╭─ Source document

The Jancis Robinson Story (ポッドキャスト) | Mission Blind Tasting | Wine writing competition

Why wines are stronger now

• 4 分で読めます
Image

This is a longer version of an article also published in the Financial Times.

Is alcohol the key ingredient in your wine or a necessary inconvenience? The way wine drinkers feel about the most stimulating component in their beverage of choice probably depends on how wine fits into their lives. For those few of us who are wine professionals required to taste hundreds of wines every week, and for anyone with a low tolerance of alcohol, wine's active ingredient can be something to be feared rather than relished.

We professionals steadfastly, and completely unself-consciously, spit during the working day (Gerald Weisl of Weimax's photograph shows his fellow US wine merchant Charles Neal at work in Bordeaux), while someone with a history of bad reactions to really potent ferments presumably takes careful note of the alcoholic strength that has by law to be stated on all wine labels. An occasional, recreational drinker on a budget, on the other hand, might well actively seek out those bottles that promise the heftiest hit.

Alcohol levels in wine can range from as little as 5% for a really sweet Moscato d'Asti in which much of the grape sugar remains unfermented into alcohol to more than 20% for a port whose natural alcohol level has been boosted by added spirit. When I started writing about wine 35 years ago, wines that naturally reached more than 14% alcohol were rare, but now it is not uncommon to see alcohol levels of more than 16% cited on labels.

╰─
╭─ Provided records

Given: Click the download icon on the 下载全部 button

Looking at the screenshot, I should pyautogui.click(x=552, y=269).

╰─
╭─ Provided records

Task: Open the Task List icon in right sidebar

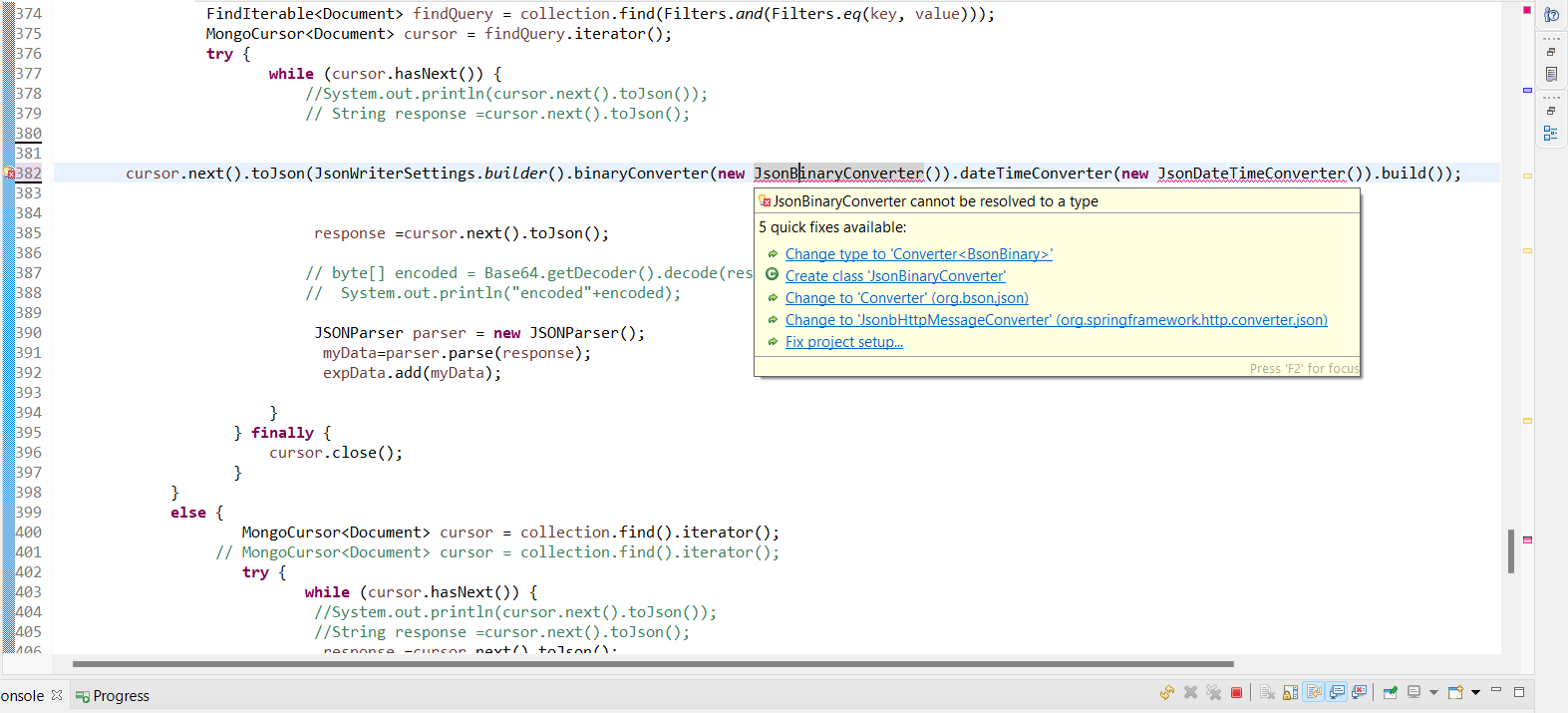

╰─

→ Problems to work on:
[1] Answer these from the wine article, one line each:
(a) What alcohol level can a really sweet Moscato d'Asti have?
(b) In what place is Charles Neal shown at work?
(c) How many years ago did the writer start writing about wine?
[2] Decide whether each statement agrees with the wine article. Answer yes or no, and quote the words that settle it.
(a) The law requires all wine labels to state alcoholic strength.
(b) When the writer began writing about wine, wines that naturally went over 14% alcohol were common.
(c) Added spirit can boost the alcohol level of port.
[3] Reproduce the wording of the wine article starting with "Why wines are" and going on through "rather than relished.".

→ Task-by-task results:
[1]
(a) As little as 5%.
(b) Bordeaux.
(c) 35 years ago.

[2]
(a) Yes: "the alcoholic strength that has by law to be stated on all wine labels"
(b) No: "wines that naturally reached more than 14% alcohol were rare"
(c) Yes: "a port whose natural alcohol level has been boosted by added spirit"

[3]
Why wines are stronger now

• 4 分で読めます
Image

This is a longer version of an article also published in the Financial Times.

Is alcohol the key ingredient in your wine or a necessary inconvenience? The way wine drinkers feel about the most stimulating component in their beverage of choice probably depends on how wine fits into their lives. For those few of us who are wine professionals required to taste hundreds of wines every week, and for anyone with a low tolerance of alcohol, wine's active ingredient can be something to be feared rather than relished.